Directions for this task: Please transcribe each of the records exactly as given.

Materials provided:
::::::::::
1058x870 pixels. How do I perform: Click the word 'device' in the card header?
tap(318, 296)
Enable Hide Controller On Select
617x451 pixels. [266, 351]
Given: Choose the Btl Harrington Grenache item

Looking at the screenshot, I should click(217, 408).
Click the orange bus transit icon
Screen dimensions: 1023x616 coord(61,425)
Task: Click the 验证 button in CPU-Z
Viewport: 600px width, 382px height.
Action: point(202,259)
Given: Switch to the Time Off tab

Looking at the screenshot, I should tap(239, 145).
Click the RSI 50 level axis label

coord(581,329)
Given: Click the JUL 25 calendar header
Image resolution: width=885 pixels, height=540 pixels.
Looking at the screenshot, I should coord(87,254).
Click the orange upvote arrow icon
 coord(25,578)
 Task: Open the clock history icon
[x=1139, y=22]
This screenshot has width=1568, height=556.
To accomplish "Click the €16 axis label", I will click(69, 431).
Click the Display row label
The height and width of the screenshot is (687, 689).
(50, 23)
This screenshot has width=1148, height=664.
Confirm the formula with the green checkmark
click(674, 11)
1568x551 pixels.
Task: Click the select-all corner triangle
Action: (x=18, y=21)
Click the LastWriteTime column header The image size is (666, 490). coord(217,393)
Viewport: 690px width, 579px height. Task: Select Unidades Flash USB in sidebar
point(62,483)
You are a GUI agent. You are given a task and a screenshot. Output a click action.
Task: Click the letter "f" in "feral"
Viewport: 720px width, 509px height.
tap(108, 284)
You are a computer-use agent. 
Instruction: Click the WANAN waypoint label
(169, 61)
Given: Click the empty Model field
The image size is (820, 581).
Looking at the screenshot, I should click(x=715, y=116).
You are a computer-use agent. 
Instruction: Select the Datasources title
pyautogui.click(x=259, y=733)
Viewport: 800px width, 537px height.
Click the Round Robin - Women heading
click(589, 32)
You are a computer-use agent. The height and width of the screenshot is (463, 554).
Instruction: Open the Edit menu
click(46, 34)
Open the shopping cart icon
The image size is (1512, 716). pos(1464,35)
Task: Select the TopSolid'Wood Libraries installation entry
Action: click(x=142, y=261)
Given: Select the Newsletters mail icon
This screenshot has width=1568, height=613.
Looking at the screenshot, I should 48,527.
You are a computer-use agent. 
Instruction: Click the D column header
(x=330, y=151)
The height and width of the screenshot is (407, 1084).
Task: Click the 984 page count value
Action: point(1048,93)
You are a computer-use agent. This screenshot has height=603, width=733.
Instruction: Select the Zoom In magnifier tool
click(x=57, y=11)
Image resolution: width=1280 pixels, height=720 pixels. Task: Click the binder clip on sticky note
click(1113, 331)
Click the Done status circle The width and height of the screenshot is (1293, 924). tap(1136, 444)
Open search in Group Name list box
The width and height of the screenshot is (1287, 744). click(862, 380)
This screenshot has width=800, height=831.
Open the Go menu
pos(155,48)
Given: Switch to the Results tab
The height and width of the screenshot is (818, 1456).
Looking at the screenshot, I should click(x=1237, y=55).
::::::::::
Answer for this exercise:
1058x870 pixels. How do I perform: Click the word 'device' in the card header?
tap(318, 296)
Enable Hide Controller On Select
617x451 pixels. [266, 351]
Given: Choose the Btl Harrington Grenache item

Looking at the screenshot, I should click(217, 408).
Click the orange bus transit icon
Screen dimensions: 1023x616 coord(61,425)
Task: Click the 验证 button in CPU-Z
Viewport: 600px width, 382px height.
Action: point(202,259)
Given: Switch to the Time Off tab

Looking at the screenshot, I should tap(239, 145).
Click the RSI 50 level axis label

coord(581,329)
Given: Click the JUL 25 calendar header
Image resolution: width=885 pixels, height=540 pixels.
Looking at the screenshot, I should coord(87,254).
Click the orange upvote arrow icon
 coord(25,578)
 Task: Open the clock history icon
[x=1139, y=22]
This screenshot has width=1568, height=556.
To accomplish "Click the €16 axis label", I will click(69, 431).
Click the Display row label
The height and width of the screenshot is (687, 689).
(50, 23)
This screenshot has width=1148, height=664.
Confirm the formula with the green checkmark
click(674, 11)
1568x551 pixels.
Task: Click the select-all corner triangle
Action: (x=18, y=21)
Click the LastWriteTime column header The image size is (666, 490). coord(217,393)
Viewport: 690px width, 579px height. Task: Select Unidades Flash USB in sidebar
point(62,483)
You are a GUI agent. You are given a task and a screenshot. Output a click action.
Task: Click the letter "f" in "feral"
Viewport: 720px width, 509px height.
tap(108, 284)
You are a computer-use agent. 
Instruction: Click the WANAN waypoint label
(169, 61)
Given: Click the empty Model field
The image size is (820, 581).
Looking at the screenshot, I should click(x=715, y=116).
You are a computer-use agent. 
Instruction: Select the Datasources title
pyautogui.click(x=259, y=733)
Viewport: 800px width, 537px height.
Click the Round Robin - Women heading
click(589, 32)
You are a computer-use agent. The height and width of the screenshot is (463, 554).
Instruction: Open the Edit menu
click(46, 34)
Open the shopping cart icon
The image size is (1512, 716). pos(1464,35)
Task: Select the TopSolid'Wood Libraries installation entry
Action: click(x=142, y=261)
Given: Select the Newsletters mail icon
This screenshot has width=1568, height=613.
Looking at the screenshot, I should 48,527.
You are a computer-use agent. 
Instruction: Click the D column header
(x=330, y=151)
The height and width of the screenshot is (407, 1084).
Task: Click the 984 page count value
Action: point(1048,93)
You are a computer-use agent. This screenshot has height=603, width=733.
Instruction: Select the Zoom In magnifier tool
click(x=57, y=11)
Image resolution: width=1280 pixels, height=720 pixels. Task: Click the binder clip on sticky note
click(1113, 331)
Click the Done status circle The width and height of the screenshot is (1293, 924). tap(1136, 444)
Open search in Group Name list box
The width and height of the screenshot is (1287, 744). click(862, 380)
This screenshot has width=800, height=831.
Open the Go menu
pos(155,48)
Given: Switch to the Results tab
The height and width of the screenshot is (818, 1456).
Looking at the screenshot, I should click(x=1237, y=55).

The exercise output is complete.